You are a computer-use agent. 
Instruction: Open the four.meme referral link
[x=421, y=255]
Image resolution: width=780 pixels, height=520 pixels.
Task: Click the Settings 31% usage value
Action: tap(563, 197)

> What to work on: Produce the records once again, exactly as they stand above.

> Exercise solution:
You are a computer-use agent. 
Instruction: Open the four.meme referral link
[x=421, y=255]
Image resolution: width=780 pixels, height=520 pixels.
Task: Click the Settings 31% usage value
Action: tap(563, 197)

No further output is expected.